═════ The data
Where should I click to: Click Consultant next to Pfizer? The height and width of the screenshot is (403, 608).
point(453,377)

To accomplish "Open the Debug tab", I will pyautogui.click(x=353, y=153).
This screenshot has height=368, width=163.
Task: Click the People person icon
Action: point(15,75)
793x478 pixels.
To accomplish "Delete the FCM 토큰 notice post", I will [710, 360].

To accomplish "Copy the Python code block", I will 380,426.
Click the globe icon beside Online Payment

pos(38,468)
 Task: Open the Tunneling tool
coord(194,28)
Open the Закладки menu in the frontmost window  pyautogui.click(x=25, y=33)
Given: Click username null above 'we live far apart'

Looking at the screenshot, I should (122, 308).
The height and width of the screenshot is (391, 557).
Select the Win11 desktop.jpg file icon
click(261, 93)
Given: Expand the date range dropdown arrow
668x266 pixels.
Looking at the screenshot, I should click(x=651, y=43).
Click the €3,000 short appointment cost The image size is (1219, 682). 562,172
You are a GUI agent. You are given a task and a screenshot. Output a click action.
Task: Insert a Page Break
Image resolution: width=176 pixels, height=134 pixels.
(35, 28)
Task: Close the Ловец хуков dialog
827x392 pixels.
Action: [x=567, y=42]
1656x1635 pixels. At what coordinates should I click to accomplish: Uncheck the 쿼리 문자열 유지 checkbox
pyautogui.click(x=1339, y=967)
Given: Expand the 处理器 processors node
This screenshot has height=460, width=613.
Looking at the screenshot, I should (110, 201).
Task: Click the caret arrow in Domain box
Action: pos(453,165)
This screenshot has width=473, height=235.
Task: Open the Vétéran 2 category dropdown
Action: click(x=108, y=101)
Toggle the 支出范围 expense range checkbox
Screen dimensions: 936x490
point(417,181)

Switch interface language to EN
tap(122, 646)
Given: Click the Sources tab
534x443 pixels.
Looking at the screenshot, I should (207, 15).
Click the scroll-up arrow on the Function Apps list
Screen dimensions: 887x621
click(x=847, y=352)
══════════
• [Problem requirements]: Every line in the records above with the string "Expand" in it should be shown.

• [Written response]:
Given: Expand the date range dropdown arrow
Given: Expand the 处理器 processors node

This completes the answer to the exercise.